# [YOUR INSTRUCTIONS]
Below are records to retype exactly, except for the pictures.

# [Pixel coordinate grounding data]
Start of Block

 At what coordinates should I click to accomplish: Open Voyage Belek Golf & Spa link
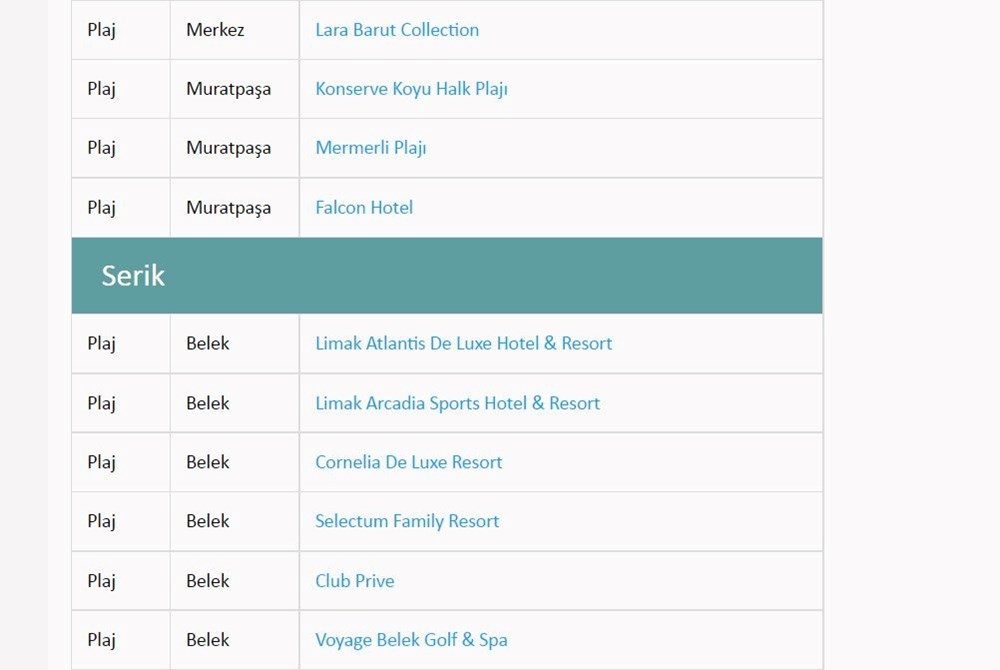(411, 640)
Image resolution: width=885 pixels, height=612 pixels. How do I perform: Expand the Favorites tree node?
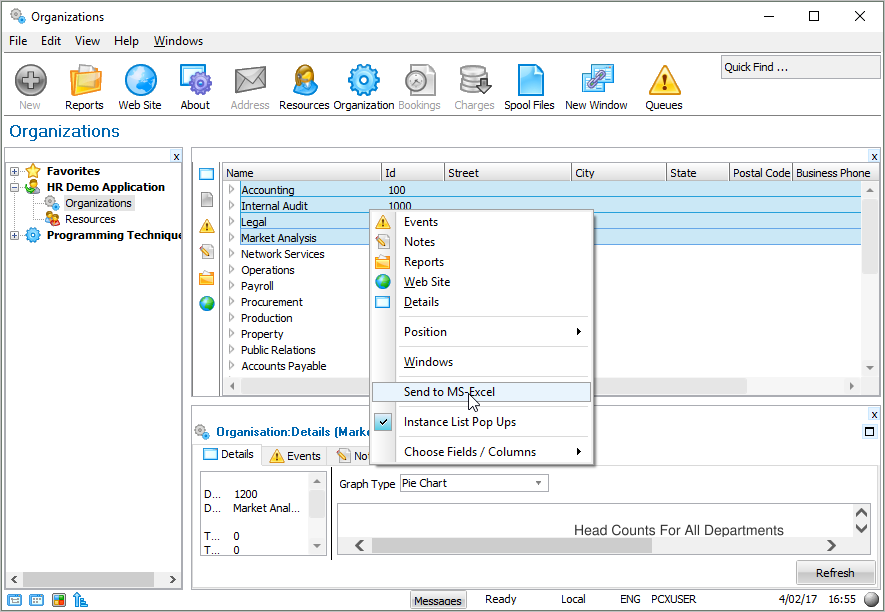point(15,171)
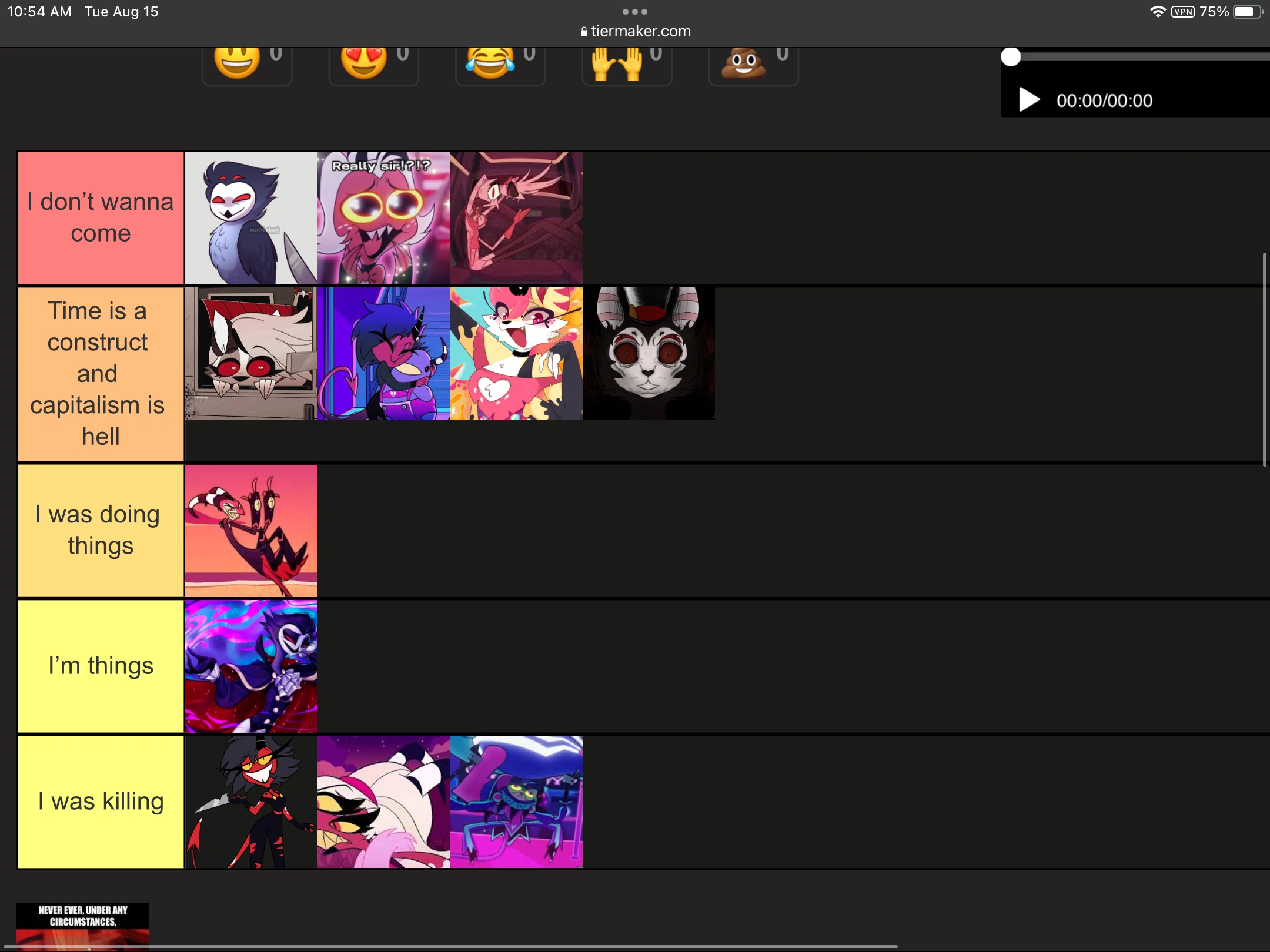Click the "Time is a construct" tier label
This screenshot has width=1270, height=952.
coord(101,374)
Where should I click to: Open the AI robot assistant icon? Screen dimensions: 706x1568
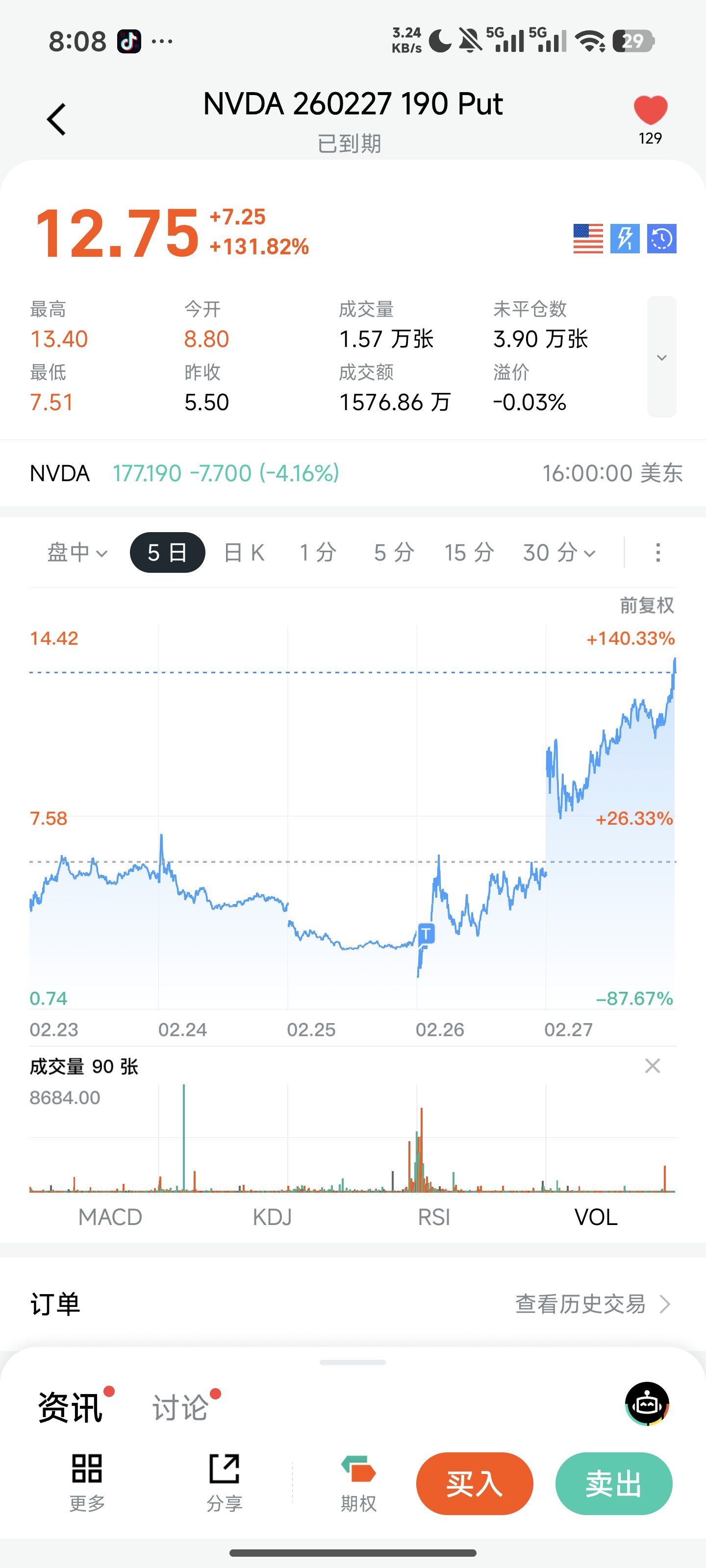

End of Block

# [FINAL ANSWER]
 At what coordinates should I click to accomplish: Open Voyage Belek Golf & Spa link
(411, 640)
Image resolution: width=885 pixels, height=612 pixels. How do I perform: Expand the Favorites tree node?
point(15,171)
Click the "Time is a construct" tier label
This screenshot has width=1270, height=952.
coord(101,374)
Where should I click to: Open the AI robot assistant icon? Screen dimensions: 706x1568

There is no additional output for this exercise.